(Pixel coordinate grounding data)
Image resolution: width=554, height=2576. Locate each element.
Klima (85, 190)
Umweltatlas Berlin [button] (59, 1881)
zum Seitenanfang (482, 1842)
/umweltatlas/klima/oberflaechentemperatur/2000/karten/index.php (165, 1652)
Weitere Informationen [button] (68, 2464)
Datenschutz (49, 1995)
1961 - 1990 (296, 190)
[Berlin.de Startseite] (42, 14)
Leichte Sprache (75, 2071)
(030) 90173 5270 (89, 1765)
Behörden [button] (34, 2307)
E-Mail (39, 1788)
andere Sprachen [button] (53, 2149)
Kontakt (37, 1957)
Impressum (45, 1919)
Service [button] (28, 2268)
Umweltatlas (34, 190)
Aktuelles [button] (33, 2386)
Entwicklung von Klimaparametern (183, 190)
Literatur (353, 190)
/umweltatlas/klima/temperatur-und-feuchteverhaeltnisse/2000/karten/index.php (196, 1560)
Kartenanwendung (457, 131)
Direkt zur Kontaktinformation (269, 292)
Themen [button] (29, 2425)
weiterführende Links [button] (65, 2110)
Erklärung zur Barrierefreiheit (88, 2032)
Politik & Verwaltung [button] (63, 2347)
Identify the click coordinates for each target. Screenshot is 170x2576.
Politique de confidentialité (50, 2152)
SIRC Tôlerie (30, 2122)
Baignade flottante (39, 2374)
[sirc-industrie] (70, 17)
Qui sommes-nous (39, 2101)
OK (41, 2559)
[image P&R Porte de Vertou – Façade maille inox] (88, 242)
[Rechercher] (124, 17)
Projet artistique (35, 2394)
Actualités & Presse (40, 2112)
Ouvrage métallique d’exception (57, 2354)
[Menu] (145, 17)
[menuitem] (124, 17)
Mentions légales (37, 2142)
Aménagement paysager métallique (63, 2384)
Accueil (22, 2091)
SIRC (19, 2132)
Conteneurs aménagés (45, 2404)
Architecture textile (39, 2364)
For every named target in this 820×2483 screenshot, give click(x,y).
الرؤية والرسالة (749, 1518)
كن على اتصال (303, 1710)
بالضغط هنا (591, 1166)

#### [Task prompt]
Please quote every record above exactly as it appears.

#### [Solution]
Image resolution: width=554, height=2576. Locate each element.
Klima (85, 190)
Umweltatlas Berlin [button] (59, 1881)
zum Seitenanfang (482, 1842)
/umweltatlas/klima/oberflaechentemperatur/2000/karten/index.php (165, 1652)
Weitere Informationen [button] (68, 2464)
Datenschutz (49, 1995)
1961 - 1990 (296, 190)
[Berlin.de Startseite] (42, 14)
Leichte Sprache (75, 2071)
(030) 90173 5270 (89, 1765)
Behörden [button] (34, 2307)
E-Mail (39, 1788)
andere Sprachen [button] (53, 2149)
Kontakt (37, 1957)
Impressum (45, 1919)
Service [button] (28, 2268)
Umweltatlas (34, 190)
Aktuelles [button] (33, 2386)
Entwicklung von Klimaparametern (183, 190)
Literatur (353, 190)
/umweltatlas/klima/temperatur-und-feuchteverhaeltnisse/2000/karten/index.php (196, 1560)
Kartenanwendung (457, 131)
Direkt zur Kontaktinformation (269, 292)
Themen [button] (29, 2425)
weiterführende Links [button] (65, 2110)
Erklärung zur Barrierefreiheit (88, 2032)
Politik & Verwaltung [button] (63, 2347)
Identify the click coordinates for each target. Screenshot is 170x2576.
Politique de confidentialité (50, 2152)
SIRC Tôlerie (30, 2122)
Baignade flottante (39, 2374)
[sirc-industrie] (70, 17)
Qui sommes-nous (39, 2101)
OK (41, 2559)
[image P&R Porte de Vertou – Façade maille inox] (88, 242)
[Rechercher] (124, 17)
Projet artistique (35, 2394)
Actualités & Presse (40, 2112)
Ouvrage métallique d’exception (57, 2354)
[Menu] (145, 17)
[menuitem] (124, 17)
Mentions légales (37, 2142)
Aménagement paysager métallique (63, 2384)
Accueil (22, 2091)
SIRC (19, 2132)
Conteneurs aménagés (45, 2404)
Architecture textile (39, 2364)
For every named target in this 820×2483 screenshot, give click(x,y).
الرؤية والرسالة (749, 1518)
كن على اتصال (303, 1710)
بالضغط هنا (591, 1166)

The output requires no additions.